--- The records ---
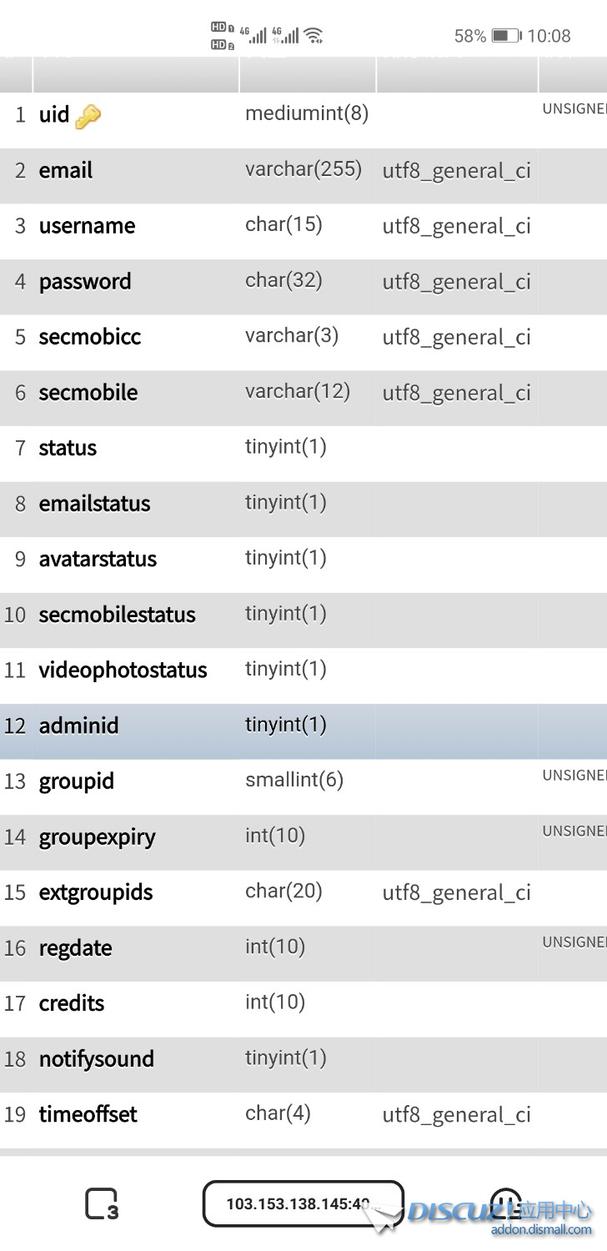
Task: Select the secmobile column name
Action: pyautogui.click(x=88, y=392)
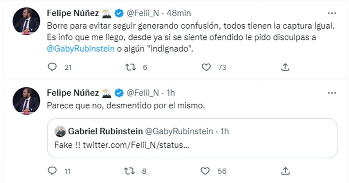Reply to the first tweet about deleting

point(53,67)
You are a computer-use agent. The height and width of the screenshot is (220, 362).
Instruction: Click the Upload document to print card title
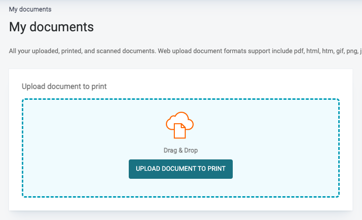pos(64,86)
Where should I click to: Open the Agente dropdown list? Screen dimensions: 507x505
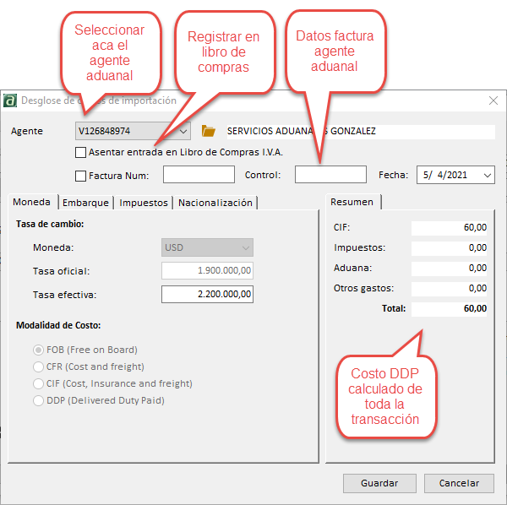[x=184, y=131]
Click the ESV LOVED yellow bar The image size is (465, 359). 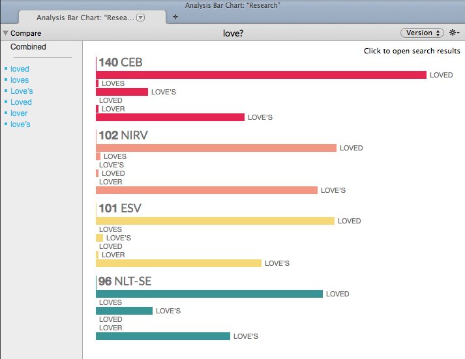pos(215,221)
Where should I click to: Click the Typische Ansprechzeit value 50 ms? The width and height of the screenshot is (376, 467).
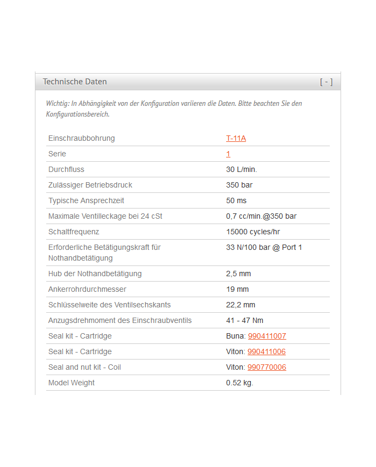coord(236,200)
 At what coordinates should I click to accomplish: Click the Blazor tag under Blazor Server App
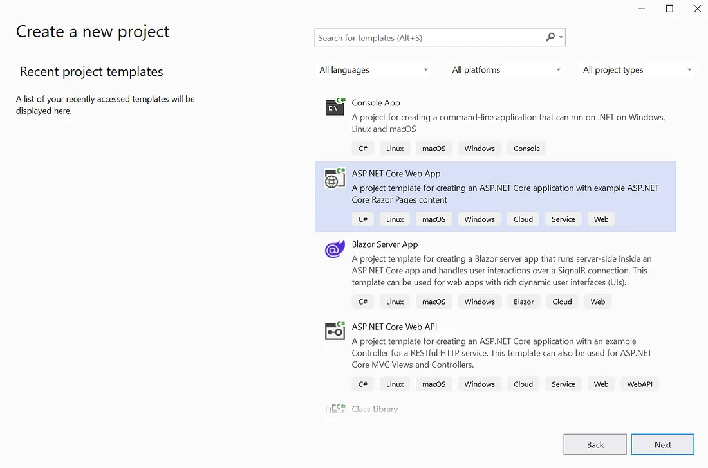click(x=524, y=302)
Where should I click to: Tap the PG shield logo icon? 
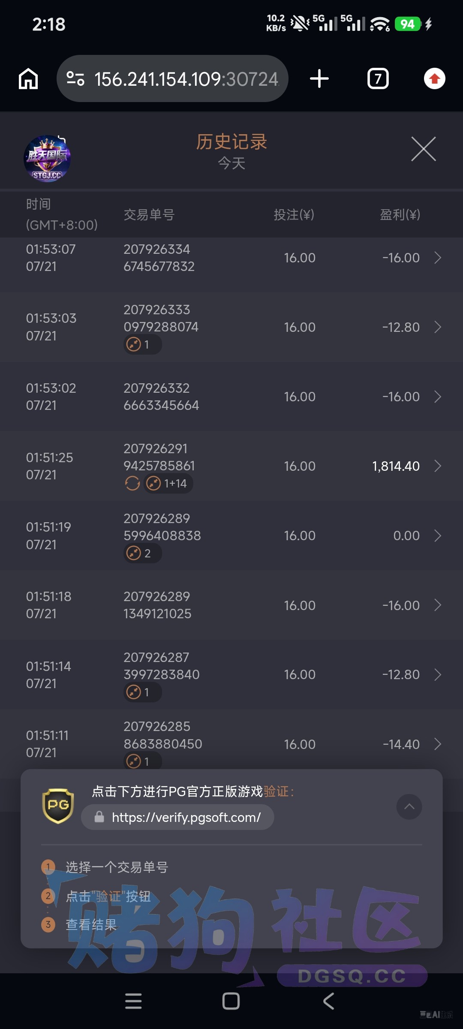[x=58, y=806]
---
→ Exercise details
From the line with "At what coordinates" to the final line of the entries above, reproduce each line exactly and nothing else; the pictures stay out.

→ Response to this task
 At what coordinates should I click to accomplish: Click the Blazor tag under Blazor Server App
click(x=524, y=302)
Where should I click to: Tap the PG shield logo icon? 
[x=58, y=806]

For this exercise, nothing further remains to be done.